Tamryn Sherriffs 41:46
That's amazing. I mean, that's just so perfectly put it feels like the perfect place to to end. Do you have any parting words that you would like to or parting thoughts that you want to leave with with somebody whose Curiosity has been picked and who is fascinated with starting their own difficult but beautiful, but wonderful, but terrifying journey,
Tracie Shroyer 42:12
You know, it was pieces, I think you you pick one thing or choose one thing that you want to be different in your life, we didn't come, we didn't all of a sudden decide we're going to change everything in our lives and do all of all of this. It was gradual. We, my husband chose jobs that allowed him to have flexibility in his work schedule. And eventually he found a job where they said, You know what, you don't even need to be in our office, you can work remotely. And you know, we didn't, we didn't just all of a sudden sell everything and get into an RV. We tried out living in an RV for a while we you know we did all everything is sort of an experiment and I kind of look at life as an experiment and you take the pieces that work for you.
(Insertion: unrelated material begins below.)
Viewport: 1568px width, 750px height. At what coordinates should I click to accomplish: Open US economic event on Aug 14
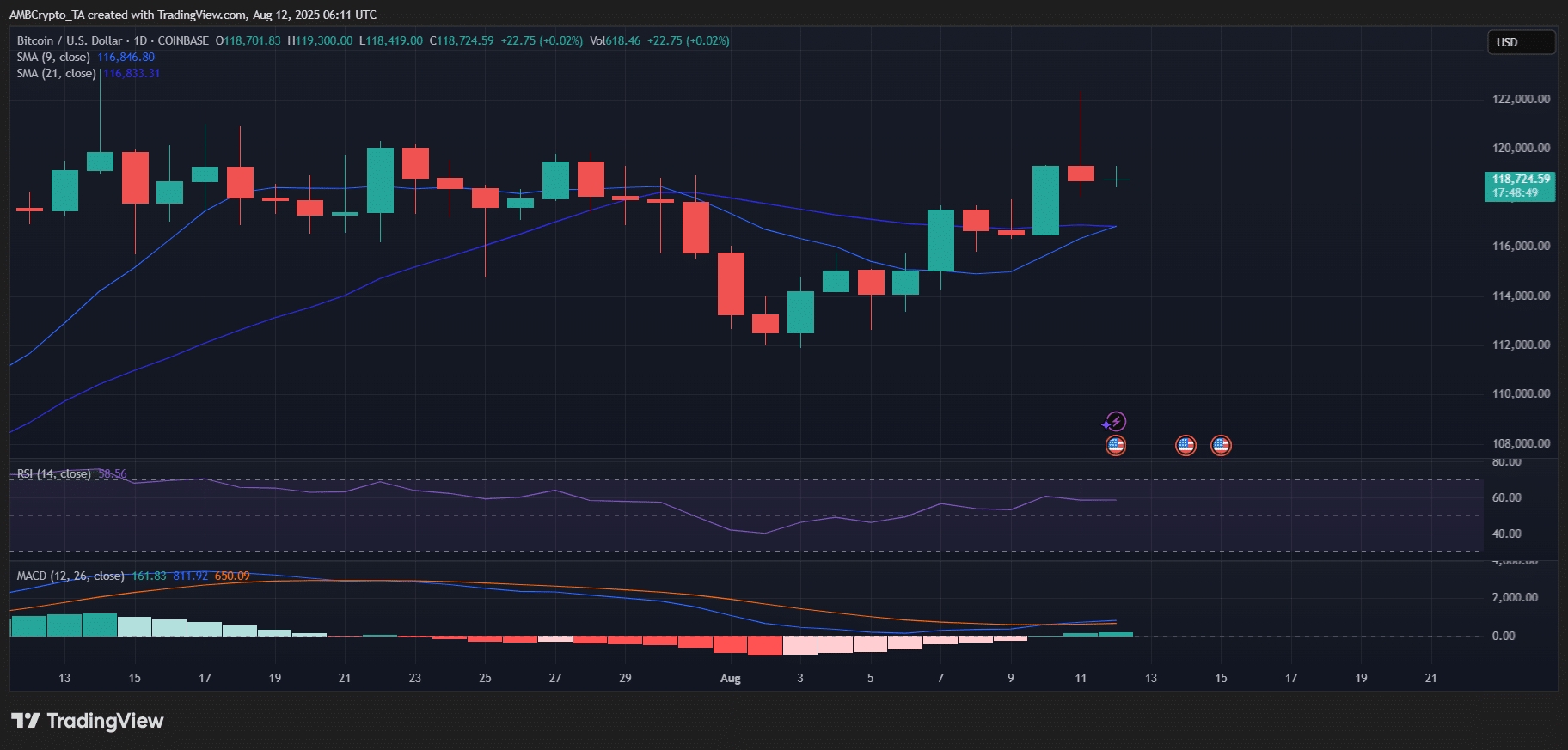tap(1185, 445)
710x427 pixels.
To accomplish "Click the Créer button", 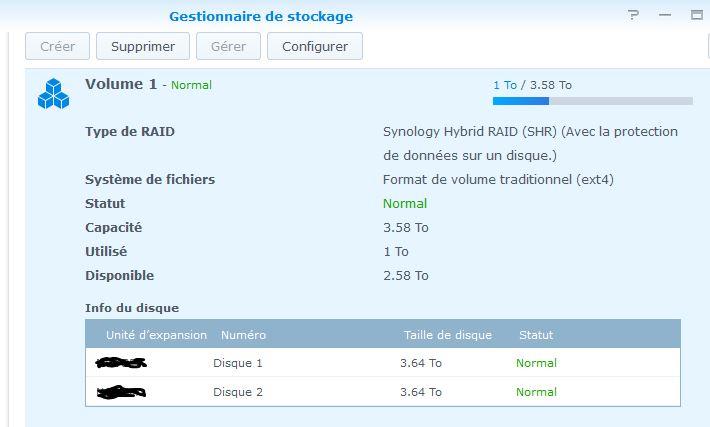I will pos(57,46).
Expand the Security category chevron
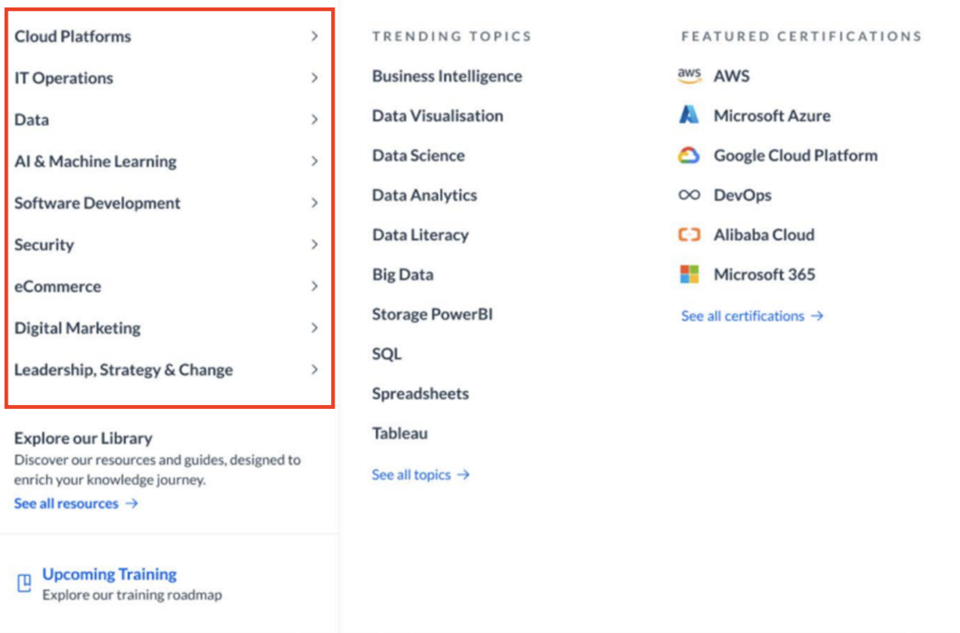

And you may have to be willing to let go of the pieces that don't to create the life that is the life that you want, not the life that your mom wants, or your mother in law wants or your neighbors want, or the life they want for you. But you have to have the courage to say, that isn't the life for me. And I'm going to do something about that. But little bits and little pieces, not everything all at once.
Tamryn Sherriffs 43:20
That's fantastic. I love that. Thank you so much for sharing your story in its ups and downs in all its glory. It's been so fantastic to chat with you.
Tracie Shroyer 43:32
Thank you so much, Tammy. It's been so fun. The Time went really fast. Absolutely. It's been such a pleasure.
Tamryn Sherriffs 43:38
So thank you, everybody who who's been listening and we'll chat again to you soon.